**Required work**:
Would you please repeat all of the data exactly, omitting the pictures?

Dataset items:
□ □ □ □ □ □ □
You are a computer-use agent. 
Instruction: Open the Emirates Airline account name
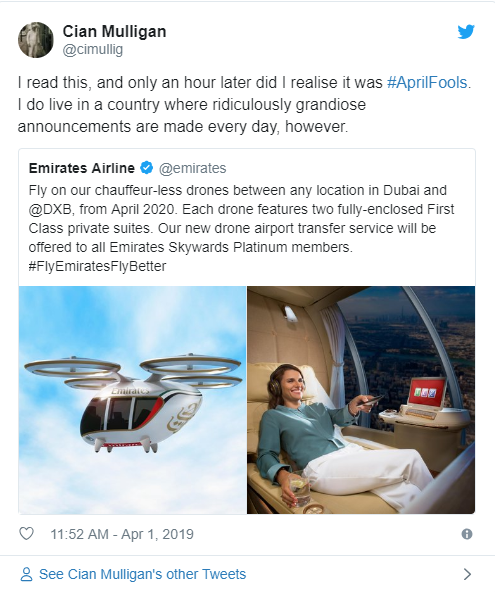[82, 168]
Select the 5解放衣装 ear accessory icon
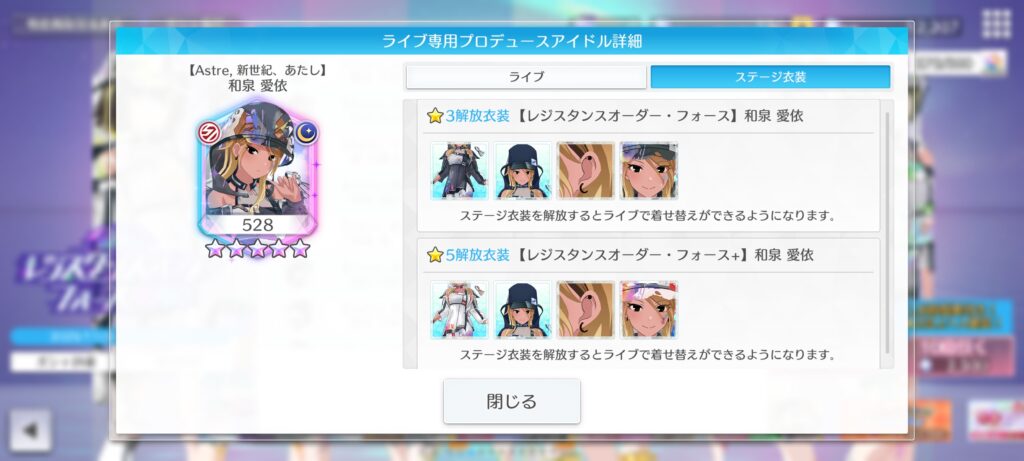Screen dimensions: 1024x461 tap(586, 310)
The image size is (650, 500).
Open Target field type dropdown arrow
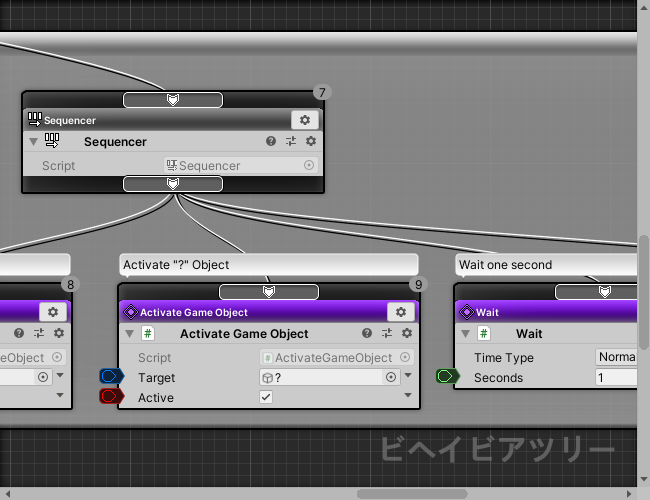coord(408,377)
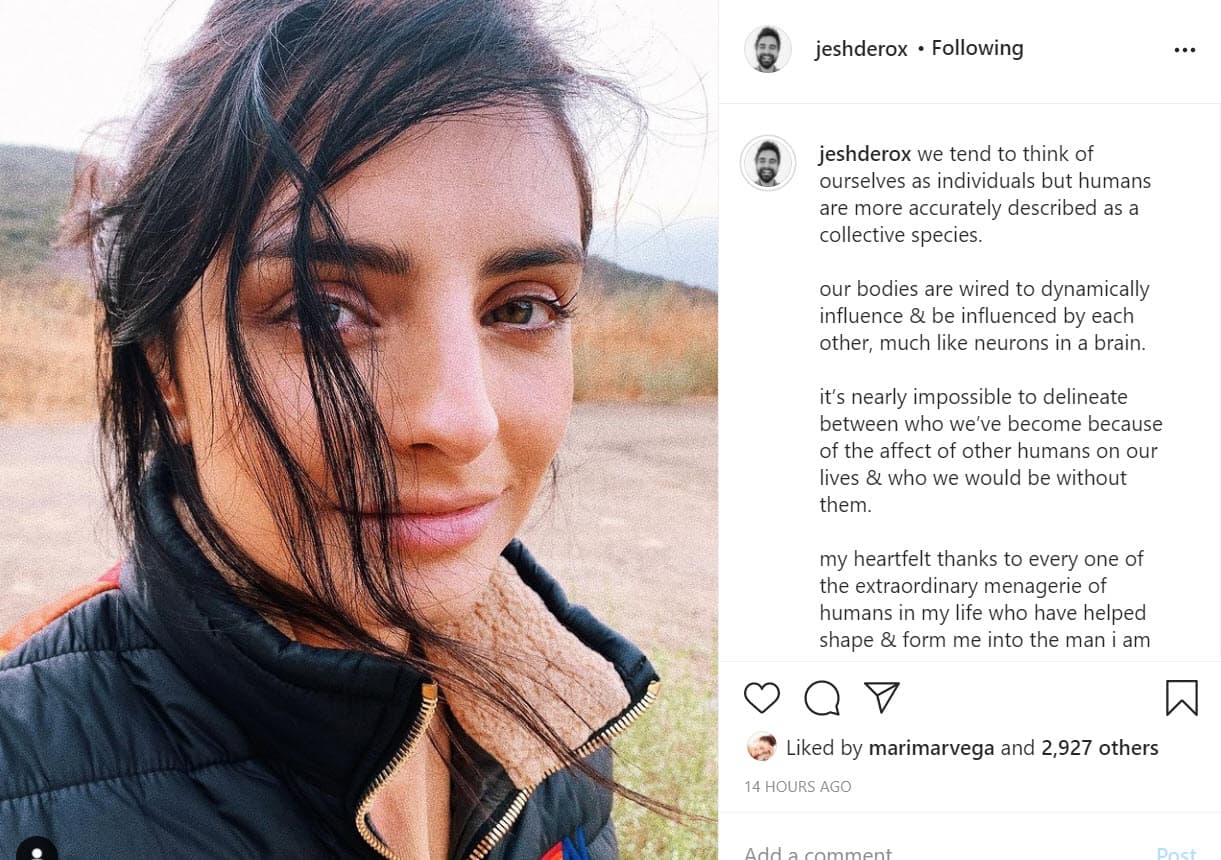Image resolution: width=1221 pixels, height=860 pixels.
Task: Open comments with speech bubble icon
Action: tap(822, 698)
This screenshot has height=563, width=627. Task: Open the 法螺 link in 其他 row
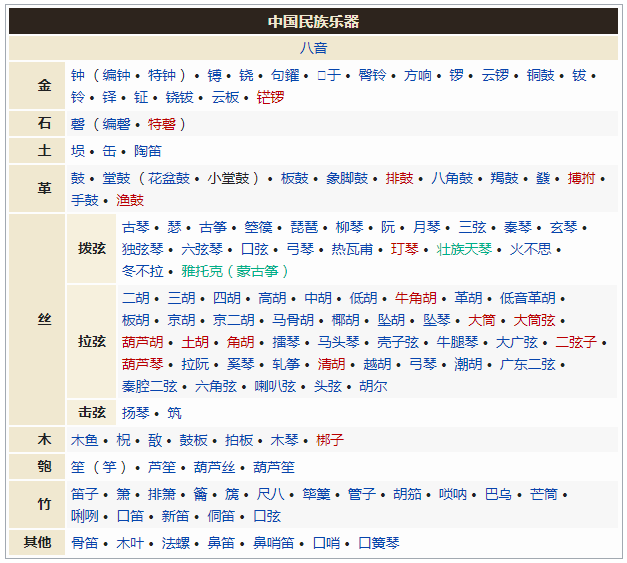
□ □ □ □ □ □ □
**Finished exercise**:
You are a computer-use agent. 
Instruction: Open the Emirates Airline account name
[82, 168]
Select the 5解放衣装 ear accessory icon
Screen dimensions: 1024x461 tap(586, 310)
The image size is (650, 500).
Open Target field type dropdown arrow
coord(408,377)
Image resolution: width=1221 pixels, height=860 pixels.
Task: Open comments with speech bubble icon
Action: tap(822, 698)
This screenshot has height=563, width=627. Task: Open the 法螺 link in 其他 row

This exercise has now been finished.